Que nous enseignent
les élections en Italie et les raisons de la défaite
Article de Domenico Moro, économiste et militant du Parti des communistes italiens (PdCI)
C'est
la deuxième fois que nous allons au tapis et pour la seconde fois il
faudra tenter de se
relever. Comme en boxe, seul celui qui est vraiment déterminé
réussit à le faire. Toutefois, se relever pour continuer à encaisser des
coups de poing comme un boxeur sonné serait absurde. Quand
on va au tapis, on ne se relève pas tout de suite, on attend le
décompte de l'arbitre, en profitant de chaque seconde pour reprendre son
souffle et sa lucidité. Voilà, reprendre son souffle, pour
nous, signifie raisonner à tête reposée et chercher de comprendre le
pourquoi et le comment cela a pu se produire une nouvelle fois.

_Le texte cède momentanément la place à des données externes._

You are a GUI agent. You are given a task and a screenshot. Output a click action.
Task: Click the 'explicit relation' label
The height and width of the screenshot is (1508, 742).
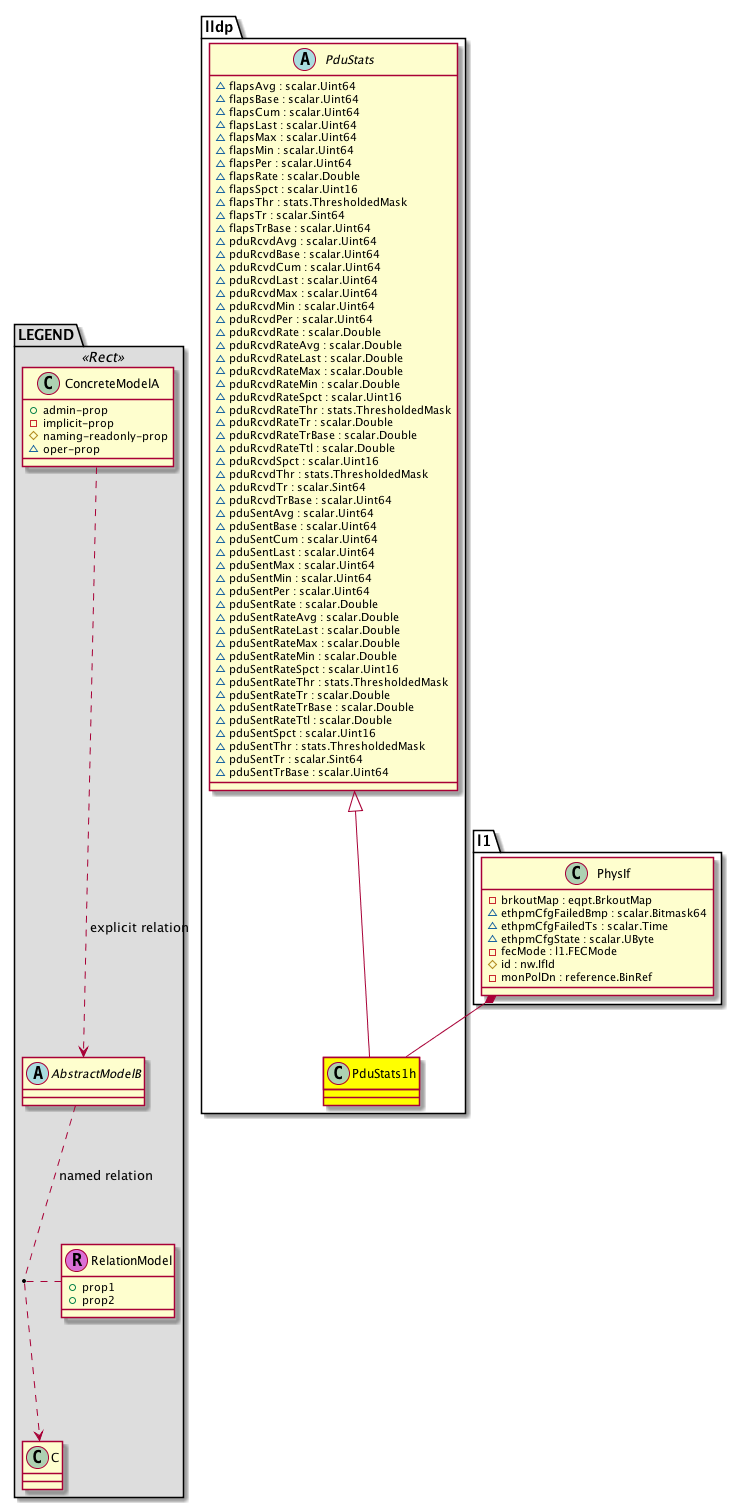(x=139, y=927)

Personne n'a la vérité en poche. Cependant, nous cherchons de voir si il est possible
d'identifier des faits précis dont nous pourrions partir. En premier lieu, que nous prouvent ces élections? Selon moi, elles nous prouvent trois choses. Premièrement, la faillite du
bi-partisme. Deuxièmement, le gouvernement Monti et la majorité qui le soutenait ont été rejetées. Troisièmement, l'Europe même – ou plutôt l'européisme des marchés financiers – a été
rejetée.
Les
données et les chiffres ne se prêtent pas à des interprétations
différentes. Les forces qui
ont soutenu le gouvernement Monti ont subi des saignées, parfois
mortelles. Le retour même de Berlusconi, bien réel, est toutefois fort
relatif. Comme parti, le PDL (Parti des libertés) passe de
13,6 millions de voix en 2008 à 7,3 millions en 2013, perdant près
de la moitié des suffrages. Comme coalition, Berlusconi perd la
bagatelle de 7,1 millions de voix, passant de 46,8 à 29,1%. Le
PD perd moins mais subi une saignée incroyable passant de 12 à 8,6
millions de voix, et comme coalition elle perd 3,6 millions de voix,
passant de 37,6% à 29,5%. Le résultat, bien en-dessous des
attentes, du centre de Monti, jusqu'à avant-hier sauveur de la
patrie, et la disparition de la scène politique de Casini [chef
de la Démocratie
chrétienne refondée] et de Fini [ex-leader du parti néo-fasciste
Alliance nationale] complètent le tableau du rejet de la grande
coalition qui a soutenu le gouvernement Monti et a mis en place
les politiques européennes. L'équilibre entre les deux vieux pôles,
surtout l'émergence du pôle de Grillo et, dans une moindre mesure, la
consolidation d'un centre à 10%, sonne le glas du
bipartisme en tant que tel. Mais il y a un autre élément fondamental
lié à la fin du bipartisme, à l'effondrement des partis traditionnels
et dont il faut tenir compte, et qui est passé en
revanche inaperçu. Il s'agit de la progression de l'abstention,
une tendance historique désormais consolidée que l'extraordinaire
affirmation sur la scène politique de Grillo n'a pas réussi à inverser.
La participation – sans compter les bulletins blancs ou
nuls – est passée de 83,6% en 2006, 80,5% en 2008 et à 75,2% en
2013. En valeur absolue, les abstentionnistes sont passés de 77 à 9,2
puis à 11,7 millions en 2013. 2,5 millions d'abstentionnistes
supplémentaires sur les deux dernières élections.